### TRECHO APRESENTADO
• • • •
Em algumas entrevistas, você elogiou alguns compositores da música sertaneja. Sofreu alguma crítica?

Olha, se tem uma coisa que me alimenta na vida é a possibilidade de entrar e tocar em qualquer lugar com parceiros de diversos gêneros, seja de ícones do jazz, como um Sado Watanabe (saxofonista japonês), seja com o João Bosco, grande parceiro como no show que faremos nesta sexta aí em Maceió, seja com o Renato Teixeira, compositor sertanejo. Não tenho vergonha de admitir que me emociono até com aquelas canções sertanejas mais populares. Admiro a potência de voz, com aquela rouquidão, de um Leonardo, por exemplo, que canta sempre com muita emoção. Acredito na simplicidade musical. Para mim, música boa é aquela que a gente assobia. E, convenhamos, a MPB também teve sua fase chata, pretensiosa. Sempre procurei a simplicidade, o que não quer dizer pobreza musical. Não é à toa que as músicas de um maestro como Tom Jobim ainda hoje são assobiadas por aí.
• • • •
Por favor, retome a entrevista sobre música sertaneja e simplicidade musical e continue o texto logo após a última frase.

### DADOS FORNECIDOS
• • • •
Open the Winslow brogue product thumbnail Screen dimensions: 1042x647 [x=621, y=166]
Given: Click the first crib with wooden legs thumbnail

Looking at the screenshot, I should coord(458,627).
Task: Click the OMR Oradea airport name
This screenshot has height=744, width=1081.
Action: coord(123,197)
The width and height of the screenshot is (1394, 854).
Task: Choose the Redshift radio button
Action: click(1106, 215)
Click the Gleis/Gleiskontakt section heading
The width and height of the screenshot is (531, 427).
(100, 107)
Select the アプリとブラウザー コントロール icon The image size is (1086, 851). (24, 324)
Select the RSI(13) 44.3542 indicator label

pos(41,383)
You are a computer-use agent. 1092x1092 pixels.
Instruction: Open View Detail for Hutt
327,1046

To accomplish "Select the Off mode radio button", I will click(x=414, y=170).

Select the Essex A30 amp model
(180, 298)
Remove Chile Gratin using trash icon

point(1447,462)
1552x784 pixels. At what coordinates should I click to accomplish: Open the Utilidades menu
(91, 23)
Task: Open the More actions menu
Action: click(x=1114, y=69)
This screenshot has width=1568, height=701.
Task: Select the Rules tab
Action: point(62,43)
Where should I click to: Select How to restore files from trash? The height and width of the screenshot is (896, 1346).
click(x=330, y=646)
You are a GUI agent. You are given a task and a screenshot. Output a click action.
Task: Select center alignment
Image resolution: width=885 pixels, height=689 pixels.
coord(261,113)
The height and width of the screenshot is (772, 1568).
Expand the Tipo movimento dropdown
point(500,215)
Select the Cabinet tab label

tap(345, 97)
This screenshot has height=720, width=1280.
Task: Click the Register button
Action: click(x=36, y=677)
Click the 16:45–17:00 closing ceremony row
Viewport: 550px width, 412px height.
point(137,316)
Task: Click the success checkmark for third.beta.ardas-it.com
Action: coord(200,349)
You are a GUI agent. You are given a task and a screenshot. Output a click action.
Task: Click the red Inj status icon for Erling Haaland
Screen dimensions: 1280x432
• • • •
### RESPOSTA ESPERADA
Serviço:

SHOW DO ANO, de Toquinho e João Bosco

 Show de abertura: “Com Buarque, com afeto”, de Wilma Araújo. T

Teatro Gustavo Leite. Sexta (09/06), 21h.

Ingressos na Loja Fórum (Ponta Verde): R$ 180/ R$ 90 (mezanino), R$ 230 / R$ 115 (plateia B), R$ 270 / R$ 135 (plateia A).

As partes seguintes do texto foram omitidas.